→ **YOUR INSTRUCTIONS**
Given the entries that follow, write out exactly the lines starting at the one containing "Click the Solseek search input box" and ending at the one containing "This screenshot has width=1115, height=863.", both ends included, and only those.

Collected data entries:
*** Block opens ***

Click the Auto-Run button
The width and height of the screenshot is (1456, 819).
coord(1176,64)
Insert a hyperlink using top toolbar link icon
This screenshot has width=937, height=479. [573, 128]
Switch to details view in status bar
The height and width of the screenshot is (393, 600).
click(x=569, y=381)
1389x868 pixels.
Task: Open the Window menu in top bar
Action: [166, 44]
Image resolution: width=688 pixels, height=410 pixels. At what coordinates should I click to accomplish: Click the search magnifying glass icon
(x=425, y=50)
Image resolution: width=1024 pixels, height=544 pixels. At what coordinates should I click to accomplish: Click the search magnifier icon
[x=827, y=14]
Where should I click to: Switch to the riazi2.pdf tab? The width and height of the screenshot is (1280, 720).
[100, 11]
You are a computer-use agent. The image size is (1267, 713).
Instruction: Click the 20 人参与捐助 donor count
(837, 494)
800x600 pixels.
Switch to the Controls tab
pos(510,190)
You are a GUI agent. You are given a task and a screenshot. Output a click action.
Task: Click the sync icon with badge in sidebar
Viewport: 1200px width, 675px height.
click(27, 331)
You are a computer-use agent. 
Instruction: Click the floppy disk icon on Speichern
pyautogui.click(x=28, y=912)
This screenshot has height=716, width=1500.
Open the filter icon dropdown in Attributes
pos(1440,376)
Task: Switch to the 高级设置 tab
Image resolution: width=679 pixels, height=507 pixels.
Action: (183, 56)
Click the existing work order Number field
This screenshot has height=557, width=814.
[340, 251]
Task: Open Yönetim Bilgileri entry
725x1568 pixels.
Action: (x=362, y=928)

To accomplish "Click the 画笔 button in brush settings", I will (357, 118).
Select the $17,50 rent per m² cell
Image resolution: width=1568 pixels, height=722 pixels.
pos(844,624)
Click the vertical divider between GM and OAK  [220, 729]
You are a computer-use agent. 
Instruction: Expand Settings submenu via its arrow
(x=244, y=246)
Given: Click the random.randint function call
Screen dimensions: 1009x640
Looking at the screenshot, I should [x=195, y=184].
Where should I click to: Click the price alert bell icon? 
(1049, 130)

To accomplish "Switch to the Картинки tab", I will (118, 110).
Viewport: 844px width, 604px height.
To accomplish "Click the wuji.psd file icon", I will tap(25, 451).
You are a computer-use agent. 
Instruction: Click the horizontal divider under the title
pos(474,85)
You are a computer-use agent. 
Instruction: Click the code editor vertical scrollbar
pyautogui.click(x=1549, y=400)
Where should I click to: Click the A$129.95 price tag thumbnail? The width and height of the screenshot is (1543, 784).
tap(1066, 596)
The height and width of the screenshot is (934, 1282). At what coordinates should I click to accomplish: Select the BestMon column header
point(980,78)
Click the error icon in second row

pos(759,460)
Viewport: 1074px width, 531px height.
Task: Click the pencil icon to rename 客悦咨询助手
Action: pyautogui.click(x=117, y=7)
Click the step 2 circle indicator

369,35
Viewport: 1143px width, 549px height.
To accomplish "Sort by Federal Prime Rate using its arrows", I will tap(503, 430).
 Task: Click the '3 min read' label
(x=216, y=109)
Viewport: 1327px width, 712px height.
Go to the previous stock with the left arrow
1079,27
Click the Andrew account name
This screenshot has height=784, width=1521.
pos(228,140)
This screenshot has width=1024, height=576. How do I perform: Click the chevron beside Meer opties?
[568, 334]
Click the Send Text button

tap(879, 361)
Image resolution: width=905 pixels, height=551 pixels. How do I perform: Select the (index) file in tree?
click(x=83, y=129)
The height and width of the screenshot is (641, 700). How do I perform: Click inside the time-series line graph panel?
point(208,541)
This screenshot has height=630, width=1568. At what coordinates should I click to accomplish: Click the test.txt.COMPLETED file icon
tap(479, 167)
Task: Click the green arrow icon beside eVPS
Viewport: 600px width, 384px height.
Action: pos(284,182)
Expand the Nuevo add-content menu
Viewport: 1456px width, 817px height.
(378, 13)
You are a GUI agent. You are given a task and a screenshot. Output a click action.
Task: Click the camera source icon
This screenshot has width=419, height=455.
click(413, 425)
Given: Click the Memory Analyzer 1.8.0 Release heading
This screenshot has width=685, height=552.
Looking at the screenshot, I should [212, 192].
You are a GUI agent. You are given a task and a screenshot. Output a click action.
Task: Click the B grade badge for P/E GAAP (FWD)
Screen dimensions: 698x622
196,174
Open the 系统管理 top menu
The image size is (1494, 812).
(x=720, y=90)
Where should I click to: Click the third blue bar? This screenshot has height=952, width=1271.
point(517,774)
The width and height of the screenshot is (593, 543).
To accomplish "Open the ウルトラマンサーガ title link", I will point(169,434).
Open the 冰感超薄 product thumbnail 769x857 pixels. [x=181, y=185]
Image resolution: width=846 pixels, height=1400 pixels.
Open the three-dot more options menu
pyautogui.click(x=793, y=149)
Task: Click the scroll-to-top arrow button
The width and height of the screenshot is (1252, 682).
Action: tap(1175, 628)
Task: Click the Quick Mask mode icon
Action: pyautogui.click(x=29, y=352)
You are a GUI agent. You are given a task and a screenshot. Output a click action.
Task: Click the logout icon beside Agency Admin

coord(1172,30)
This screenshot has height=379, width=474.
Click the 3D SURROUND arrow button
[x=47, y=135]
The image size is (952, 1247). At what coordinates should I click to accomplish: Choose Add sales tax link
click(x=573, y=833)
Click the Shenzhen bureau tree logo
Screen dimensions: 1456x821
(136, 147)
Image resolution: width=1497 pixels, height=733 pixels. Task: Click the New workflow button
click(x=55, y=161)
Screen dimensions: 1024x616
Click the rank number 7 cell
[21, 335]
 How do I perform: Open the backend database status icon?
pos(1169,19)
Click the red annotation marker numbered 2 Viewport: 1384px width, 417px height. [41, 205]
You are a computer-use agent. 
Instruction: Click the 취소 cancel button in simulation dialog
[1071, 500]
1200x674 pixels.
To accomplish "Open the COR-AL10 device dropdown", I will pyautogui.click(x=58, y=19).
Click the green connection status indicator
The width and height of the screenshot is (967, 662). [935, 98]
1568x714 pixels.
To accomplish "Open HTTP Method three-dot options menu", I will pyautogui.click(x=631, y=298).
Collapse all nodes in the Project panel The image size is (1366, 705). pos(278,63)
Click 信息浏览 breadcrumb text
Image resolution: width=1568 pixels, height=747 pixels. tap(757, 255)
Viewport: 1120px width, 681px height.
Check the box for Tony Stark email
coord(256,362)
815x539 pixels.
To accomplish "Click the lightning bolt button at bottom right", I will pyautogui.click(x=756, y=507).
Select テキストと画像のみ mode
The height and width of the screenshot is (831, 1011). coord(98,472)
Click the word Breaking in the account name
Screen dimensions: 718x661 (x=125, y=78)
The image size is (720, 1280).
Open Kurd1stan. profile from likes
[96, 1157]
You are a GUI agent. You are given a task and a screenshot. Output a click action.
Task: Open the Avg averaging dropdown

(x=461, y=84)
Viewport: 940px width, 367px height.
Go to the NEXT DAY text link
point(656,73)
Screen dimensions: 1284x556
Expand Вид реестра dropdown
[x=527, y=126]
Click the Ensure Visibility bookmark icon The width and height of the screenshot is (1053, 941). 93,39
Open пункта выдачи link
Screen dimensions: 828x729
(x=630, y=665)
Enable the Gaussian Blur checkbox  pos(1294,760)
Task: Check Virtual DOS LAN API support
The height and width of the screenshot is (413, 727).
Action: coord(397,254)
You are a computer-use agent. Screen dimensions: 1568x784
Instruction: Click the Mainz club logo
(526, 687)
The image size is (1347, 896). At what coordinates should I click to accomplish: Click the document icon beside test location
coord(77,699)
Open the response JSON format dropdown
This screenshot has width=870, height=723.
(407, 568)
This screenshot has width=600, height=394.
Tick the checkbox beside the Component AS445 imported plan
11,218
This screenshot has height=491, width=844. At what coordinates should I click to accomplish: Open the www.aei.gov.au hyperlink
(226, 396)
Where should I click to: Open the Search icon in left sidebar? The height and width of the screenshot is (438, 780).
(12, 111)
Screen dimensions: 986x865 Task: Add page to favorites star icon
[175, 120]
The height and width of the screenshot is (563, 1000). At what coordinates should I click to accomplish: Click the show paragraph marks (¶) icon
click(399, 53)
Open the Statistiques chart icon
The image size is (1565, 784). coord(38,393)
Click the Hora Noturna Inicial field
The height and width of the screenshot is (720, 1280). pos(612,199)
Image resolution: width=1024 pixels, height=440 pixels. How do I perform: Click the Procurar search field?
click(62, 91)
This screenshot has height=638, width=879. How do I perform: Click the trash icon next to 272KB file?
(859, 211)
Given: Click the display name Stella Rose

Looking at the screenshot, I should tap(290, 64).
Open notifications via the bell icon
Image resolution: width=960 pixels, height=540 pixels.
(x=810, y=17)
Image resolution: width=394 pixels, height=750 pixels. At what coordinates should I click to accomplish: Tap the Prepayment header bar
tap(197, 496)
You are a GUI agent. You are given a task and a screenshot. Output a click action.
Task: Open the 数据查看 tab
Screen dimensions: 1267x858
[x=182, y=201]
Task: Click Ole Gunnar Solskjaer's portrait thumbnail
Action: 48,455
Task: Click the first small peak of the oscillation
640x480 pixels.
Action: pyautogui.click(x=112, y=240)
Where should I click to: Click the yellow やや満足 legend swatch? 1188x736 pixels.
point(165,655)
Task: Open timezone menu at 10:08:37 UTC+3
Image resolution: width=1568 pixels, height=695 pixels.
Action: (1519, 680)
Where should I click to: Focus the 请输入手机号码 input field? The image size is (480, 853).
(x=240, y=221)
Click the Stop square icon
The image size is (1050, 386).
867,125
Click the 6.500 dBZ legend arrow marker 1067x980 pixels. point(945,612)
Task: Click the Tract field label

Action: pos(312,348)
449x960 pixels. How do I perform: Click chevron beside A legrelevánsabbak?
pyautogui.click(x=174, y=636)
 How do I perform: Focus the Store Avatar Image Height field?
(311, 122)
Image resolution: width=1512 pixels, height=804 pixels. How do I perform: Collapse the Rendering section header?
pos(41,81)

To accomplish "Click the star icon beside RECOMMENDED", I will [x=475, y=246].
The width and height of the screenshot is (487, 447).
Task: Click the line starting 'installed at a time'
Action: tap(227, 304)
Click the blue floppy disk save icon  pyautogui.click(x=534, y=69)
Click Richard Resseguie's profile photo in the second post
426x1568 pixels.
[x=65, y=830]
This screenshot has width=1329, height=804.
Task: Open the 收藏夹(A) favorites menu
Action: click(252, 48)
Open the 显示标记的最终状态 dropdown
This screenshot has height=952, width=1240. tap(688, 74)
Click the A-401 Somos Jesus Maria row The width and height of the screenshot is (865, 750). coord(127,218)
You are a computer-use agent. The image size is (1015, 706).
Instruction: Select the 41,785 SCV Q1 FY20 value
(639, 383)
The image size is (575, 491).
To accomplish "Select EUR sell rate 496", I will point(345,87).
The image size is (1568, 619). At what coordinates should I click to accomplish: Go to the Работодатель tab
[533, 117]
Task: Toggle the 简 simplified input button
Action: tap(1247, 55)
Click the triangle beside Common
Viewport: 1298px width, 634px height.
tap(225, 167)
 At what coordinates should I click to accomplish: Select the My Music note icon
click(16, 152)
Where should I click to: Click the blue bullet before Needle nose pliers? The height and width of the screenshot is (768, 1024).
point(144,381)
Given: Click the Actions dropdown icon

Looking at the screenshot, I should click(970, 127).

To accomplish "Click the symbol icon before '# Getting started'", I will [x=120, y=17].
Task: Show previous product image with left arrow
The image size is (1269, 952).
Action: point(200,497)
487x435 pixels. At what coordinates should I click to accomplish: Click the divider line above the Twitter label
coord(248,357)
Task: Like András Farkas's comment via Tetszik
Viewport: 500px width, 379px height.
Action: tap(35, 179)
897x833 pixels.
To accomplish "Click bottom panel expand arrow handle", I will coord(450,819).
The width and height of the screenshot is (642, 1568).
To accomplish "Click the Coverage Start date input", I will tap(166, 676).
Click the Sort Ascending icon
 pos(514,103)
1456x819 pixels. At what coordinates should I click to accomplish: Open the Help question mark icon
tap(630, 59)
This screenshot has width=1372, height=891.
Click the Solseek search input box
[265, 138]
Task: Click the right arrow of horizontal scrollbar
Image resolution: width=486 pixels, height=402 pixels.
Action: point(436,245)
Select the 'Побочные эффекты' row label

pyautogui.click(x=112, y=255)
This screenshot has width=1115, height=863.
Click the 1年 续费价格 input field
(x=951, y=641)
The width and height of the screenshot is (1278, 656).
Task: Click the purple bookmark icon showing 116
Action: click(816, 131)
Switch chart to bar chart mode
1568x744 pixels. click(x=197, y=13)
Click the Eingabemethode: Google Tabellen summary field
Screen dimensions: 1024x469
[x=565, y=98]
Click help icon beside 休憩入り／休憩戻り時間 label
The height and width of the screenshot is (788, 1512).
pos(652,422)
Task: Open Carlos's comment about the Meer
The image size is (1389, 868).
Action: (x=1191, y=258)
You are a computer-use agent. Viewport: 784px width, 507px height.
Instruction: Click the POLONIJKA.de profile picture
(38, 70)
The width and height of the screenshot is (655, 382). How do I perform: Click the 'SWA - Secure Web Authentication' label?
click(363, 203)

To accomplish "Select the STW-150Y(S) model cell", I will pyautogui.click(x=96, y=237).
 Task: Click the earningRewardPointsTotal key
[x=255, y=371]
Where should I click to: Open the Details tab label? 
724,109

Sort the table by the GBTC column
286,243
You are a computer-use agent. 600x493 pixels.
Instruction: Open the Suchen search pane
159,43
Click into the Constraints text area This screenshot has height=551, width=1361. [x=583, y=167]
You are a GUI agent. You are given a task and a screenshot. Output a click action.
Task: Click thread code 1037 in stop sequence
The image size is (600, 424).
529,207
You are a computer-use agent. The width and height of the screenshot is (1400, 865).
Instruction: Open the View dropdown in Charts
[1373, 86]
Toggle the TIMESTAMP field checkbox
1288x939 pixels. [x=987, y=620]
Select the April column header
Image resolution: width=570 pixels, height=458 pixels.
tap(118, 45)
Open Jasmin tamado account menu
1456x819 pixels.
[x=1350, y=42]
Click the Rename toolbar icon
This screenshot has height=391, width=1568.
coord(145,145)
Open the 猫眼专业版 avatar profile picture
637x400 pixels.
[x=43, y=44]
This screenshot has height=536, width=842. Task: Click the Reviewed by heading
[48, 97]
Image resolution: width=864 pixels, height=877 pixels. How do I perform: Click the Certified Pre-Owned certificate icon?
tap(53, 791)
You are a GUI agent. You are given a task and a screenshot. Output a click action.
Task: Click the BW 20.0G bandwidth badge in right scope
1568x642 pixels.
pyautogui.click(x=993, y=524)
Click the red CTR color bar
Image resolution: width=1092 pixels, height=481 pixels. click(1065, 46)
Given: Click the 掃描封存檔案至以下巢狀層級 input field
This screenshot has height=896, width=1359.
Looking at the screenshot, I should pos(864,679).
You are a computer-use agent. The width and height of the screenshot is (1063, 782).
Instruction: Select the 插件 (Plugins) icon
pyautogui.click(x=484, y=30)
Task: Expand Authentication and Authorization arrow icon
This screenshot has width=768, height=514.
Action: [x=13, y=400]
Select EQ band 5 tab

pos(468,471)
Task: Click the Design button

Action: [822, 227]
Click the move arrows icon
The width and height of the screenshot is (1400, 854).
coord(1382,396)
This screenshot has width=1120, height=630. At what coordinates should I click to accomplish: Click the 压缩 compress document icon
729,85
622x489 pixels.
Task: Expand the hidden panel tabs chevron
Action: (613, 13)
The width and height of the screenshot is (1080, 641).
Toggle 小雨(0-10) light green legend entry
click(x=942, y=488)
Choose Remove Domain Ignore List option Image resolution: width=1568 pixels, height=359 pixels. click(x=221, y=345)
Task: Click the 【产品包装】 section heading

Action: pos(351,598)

*** Block closes ***

→ **EXERCISE OUTPUT**
Click the Solseek search input box
[265, 138]
Task: Click the right arrow of horizontal scrollbar
Image resolution: width=486 pixels, height=402 pixels.
Action: point(436,245)
Select the 'Побочные эффекты' row label

pyautogui.click(x=112, y=255)
This screenshot has width=1115, height=863.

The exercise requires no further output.